[What this task involves]
How many separate lines in this material contain the string "status"? Respond with the number alone.

[Provided material]
----------------------------------------
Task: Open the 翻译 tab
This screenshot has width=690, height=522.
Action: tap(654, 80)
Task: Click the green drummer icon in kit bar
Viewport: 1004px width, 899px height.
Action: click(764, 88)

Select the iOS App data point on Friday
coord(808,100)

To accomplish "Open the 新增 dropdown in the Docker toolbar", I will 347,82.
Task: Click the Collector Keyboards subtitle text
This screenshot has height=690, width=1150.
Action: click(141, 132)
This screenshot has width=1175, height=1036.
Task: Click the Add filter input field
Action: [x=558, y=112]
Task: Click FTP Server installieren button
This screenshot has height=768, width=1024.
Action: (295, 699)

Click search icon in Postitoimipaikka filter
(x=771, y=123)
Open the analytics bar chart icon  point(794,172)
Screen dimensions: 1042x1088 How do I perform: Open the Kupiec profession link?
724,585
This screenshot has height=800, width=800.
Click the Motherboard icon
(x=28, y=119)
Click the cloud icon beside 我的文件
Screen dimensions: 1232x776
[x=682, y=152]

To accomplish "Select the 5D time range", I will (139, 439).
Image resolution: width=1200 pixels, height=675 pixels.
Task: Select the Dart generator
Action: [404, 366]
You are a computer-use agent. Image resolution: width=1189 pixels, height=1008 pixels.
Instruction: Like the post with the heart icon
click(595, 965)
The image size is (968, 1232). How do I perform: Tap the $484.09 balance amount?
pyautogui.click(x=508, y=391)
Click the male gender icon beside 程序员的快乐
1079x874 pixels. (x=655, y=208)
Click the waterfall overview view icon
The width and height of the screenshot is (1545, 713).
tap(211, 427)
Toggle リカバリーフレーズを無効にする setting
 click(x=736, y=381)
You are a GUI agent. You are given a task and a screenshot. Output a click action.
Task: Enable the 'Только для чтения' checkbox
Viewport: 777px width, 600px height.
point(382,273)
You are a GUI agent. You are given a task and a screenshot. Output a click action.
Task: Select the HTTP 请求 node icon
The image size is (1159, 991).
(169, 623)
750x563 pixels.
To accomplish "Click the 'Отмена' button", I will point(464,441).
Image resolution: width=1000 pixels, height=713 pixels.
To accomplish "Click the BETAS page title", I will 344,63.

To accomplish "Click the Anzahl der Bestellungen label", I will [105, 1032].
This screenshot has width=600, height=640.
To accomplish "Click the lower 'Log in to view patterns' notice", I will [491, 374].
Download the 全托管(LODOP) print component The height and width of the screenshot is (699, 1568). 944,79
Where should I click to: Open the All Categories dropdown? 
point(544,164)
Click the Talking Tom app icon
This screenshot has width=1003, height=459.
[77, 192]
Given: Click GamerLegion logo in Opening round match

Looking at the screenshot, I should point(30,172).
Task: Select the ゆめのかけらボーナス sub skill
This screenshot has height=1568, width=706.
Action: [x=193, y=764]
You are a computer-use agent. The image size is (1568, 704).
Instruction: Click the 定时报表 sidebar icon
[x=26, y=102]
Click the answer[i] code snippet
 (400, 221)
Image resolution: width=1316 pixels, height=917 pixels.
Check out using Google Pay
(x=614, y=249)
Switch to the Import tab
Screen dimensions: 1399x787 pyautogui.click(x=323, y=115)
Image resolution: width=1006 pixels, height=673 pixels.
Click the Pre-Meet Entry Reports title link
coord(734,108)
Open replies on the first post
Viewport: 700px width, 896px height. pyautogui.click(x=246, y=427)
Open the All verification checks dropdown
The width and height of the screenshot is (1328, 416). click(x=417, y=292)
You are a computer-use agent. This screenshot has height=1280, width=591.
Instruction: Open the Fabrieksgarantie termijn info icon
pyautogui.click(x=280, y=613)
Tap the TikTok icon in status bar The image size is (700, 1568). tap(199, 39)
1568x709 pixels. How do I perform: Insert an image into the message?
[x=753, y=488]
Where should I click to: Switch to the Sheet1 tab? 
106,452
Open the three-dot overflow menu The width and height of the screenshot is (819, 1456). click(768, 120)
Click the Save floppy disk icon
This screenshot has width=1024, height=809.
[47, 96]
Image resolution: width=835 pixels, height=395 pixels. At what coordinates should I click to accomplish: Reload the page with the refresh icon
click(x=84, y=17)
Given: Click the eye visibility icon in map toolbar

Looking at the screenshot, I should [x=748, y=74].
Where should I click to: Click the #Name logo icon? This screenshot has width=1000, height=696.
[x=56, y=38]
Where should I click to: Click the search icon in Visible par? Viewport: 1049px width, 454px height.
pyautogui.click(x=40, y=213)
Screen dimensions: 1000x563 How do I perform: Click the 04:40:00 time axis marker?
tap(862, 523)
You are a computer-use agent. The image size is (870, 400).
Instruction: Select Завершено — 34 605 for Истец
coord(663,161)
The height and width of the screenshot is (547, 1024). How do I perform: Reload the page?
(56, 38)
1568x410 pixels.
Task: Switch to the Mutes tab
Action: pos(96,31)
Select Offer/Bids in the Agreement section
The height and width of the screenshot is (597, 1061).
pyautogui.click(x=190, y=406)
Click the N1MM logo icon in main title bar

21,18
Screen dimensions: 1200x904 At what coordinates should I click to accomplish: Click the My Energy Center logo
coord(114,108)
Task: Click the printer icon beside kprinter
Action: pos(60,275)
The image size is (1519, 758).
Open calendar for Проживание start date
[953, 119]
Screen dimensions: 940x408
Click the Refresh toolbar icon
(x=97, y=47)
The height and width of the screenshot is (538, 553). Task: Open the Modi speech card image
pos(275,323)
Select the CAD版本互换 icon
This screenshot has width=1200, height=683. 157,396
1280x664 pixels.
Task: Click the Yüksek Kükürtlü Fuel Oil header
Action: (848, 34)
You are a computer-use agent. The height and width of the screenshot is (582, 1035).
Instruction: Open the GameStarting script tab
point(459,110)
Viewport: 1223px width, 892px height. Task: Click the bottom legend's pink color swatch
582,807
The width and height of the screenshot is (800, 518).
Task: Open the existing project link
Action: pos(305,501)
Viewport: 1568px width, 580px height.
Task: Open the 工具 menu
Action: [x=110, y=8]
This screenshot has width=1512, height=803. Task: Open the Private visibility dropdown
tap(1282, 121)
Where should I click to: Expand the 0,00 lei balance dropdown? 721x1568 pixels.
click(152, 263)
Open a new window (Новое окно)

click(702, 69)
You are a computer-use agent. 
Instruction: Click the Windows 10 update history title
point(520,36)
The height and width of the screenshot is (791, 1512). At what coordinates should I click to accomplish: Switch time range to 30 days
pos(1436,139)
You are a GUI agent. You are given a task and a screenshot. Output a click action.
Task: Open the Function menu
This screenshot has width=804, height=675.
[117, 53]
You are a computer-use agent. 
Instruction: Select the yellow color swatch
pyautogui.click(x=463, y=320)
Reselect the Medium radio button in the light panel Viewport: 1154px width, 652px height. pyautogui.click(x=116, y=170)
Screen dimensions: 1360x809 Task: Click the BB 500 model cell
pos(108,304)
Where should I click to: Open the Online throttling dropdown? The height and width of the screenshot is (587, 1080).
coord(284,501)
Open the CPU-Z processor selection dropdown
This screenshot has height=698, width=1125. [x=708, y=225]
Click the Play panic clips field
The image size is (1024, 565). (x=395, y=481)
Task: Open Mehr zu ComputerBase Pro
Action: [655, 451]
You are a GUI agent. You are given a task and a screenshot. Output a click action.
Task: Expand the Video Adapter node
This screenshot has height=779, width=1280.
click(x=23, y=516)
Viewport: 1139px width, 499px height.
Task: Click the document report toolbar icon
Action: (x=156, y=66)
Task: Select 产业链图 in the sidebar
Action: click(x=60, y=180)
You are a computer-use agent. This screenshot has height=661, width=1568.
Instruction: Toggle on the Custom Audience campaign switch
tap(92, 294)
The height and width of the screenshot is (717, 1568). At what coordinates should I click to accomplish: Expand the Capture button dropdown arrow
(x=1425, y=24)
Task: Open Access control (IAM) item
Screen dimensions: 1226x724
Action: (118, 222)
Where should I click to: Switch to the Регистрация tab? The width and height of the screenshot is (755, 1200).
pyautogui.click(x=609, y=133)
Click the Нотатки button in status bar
----------------------------------------
[Answer to this problem]
2